Чьей бы идеей решение не было, точку всё равно ставит КВС – это его обязанность и ответственность. Во всём остальном оба пилота могут быть равны, более того, второй пилот может быть даже опытнее капитана, иметь больше лётных часов и освоенных типов воздушных судов. Он может лучше пилотировать или знать нюансы работы той или иной системы самолёта более досконально, и это никак не должно обижать командира, ведь хороший командир всегда превратит опыт и знания второго пилота в преимущество, с удовольствием прислушается к его советам, а плохой…
Что ж, плохой командир будет жаловаться начальству, дескать «этот второй пилот слишком уж много умничает». И будет гнобить умника при каждом удобном случае. Увы, это всё ещё распространено, хоть поколения, воспитанные на принципе «не высовываться самому и не давать другим» и уходят с почётом на пенсию.
Динозавры не вечны. Когда-нибудь они все уйдут с почётом. Важно, чтобы смена была качественно лучше! Важно, чтобы авиакомпании делали ставку не на «надёжных троечников» (кто это, кстати?), а на отличников!

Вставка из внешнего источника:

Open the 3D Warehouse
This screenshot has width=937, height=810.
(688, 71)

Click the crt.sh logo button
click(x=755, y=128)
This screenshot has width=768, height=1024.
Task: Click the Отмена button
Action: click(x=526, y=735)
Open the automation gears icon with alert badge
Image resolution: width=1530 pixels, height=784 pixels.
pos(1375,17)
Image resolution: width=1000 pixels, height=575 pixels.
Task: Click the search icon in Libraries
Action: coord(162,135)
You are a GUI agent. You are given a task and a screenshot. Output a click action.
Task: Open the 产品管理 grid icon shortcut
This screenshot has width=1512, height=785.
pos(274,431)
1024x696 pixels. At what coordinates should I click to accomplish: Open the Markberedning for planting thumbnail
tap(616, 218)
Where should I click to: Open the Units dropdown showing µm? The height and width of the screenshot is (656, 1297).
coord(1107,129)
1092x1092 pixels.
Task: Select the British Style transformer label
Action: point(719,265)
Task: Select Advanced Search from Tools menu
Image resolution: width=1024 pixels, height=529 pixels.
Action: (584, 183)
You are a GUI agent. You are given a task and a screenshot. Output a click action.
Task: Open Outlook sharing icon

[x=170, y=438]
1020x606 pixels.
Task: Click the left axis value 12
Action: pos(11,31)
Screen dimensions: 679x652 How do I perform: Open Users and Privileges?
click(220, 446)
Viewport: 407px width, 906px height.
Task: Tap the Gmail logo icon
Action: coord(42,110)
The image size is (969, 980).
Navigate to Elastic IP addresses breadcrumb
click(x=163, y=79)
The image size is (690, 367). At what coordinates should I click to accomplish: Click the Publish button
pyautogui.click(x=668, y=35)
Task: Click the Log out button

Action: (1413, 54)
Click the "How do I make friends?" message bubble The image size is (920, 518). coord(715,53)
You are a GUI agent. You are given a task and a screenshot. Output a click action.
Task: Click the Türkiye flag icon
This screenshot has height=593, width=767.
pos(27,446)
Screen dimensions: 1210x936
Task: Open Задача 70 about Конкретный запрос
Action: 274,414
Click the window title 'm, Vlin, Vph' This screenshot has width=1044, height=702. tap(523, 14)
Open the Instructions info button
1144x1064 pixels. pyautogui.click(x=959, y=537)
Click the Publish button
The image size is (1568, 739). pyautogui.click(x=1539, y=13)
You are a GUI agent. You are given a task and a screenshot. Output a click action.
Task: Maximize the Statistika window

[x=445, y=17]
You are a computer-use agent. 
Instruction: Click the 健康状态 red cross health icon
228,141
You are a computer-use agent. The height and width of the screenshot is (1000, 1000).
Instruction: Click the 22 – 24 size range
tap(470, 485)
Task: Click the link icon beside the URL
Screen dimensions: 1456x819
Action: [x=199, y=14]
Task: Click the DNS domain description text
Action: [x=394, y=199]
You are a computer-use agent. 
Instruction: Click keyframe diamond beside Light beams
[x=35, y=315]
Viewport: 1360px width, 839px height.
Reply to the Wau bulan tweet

Стажёр к концу нашей совместной эпопеи уже вполне сносно соображает в различных ситуациях, принимает грамотные решения. Пусть он командир пока лишь формально (по заданию на полёт командиром является инструктор), я всегда соглашаюсь с его решениями, если они безопасные. Он хорошо работает с бортпроводниками и техниками, старается не забывать про пассажиров. Параллельно я шлифую его теоретическую подготовку – задаю вопросы, разъясняю непонятные моменты, а после каждого полёта выписываю домашнее задание: что и где почитать, и задаю приемлемые сроки для выполнения.
Абсолютное большинство полётов он выполнил в качестве пилотирующего, правда, в некоторых мне пришлось-таки взять управление на заходе на посадку, поменяться ролями в последний момент. Увы, мы не можем катать стажёров без пассажиров на борту, а рамки, в которые мы, линейные пилоты, загнаны, весьма узкие. Стоит за них выйти – получи «а-та-та» от начальства.
Быть инструктором весьма непросто. Ты зажат рамками: с одной стороны тебя подпирают ограничения и правила, за которые вроде бы и можно выйти безопасно – ведь рамки придуманы с определенными зазорами на «тот самый случай». Но это всё равно будет отклонением, за которое тебя обязательно попросят прийти на ковёр к начальству и выдадут «а-та-та». Рамки узкие, а контроль сейчас гораздо более строгий, чем, скажем, был ещё лет десять-пятнадцать назад. Сегодня каждый полёт расшифровывается по десяткам, если не сотням критериев отклонений!
А с другой стороны, инструктор должен как-то обучать новичков. Должен иметь смелость проявлять доверие, но вовремя брать ситуацию под свой контроль. Как бы инструкторам этого не хотелось, но авиакомпания не устанавливает для обучения рамки чуть более широкие, чем для обычных полётов – ведь мы возим пассажиров.
Нетривиальная задача! Очень непростая!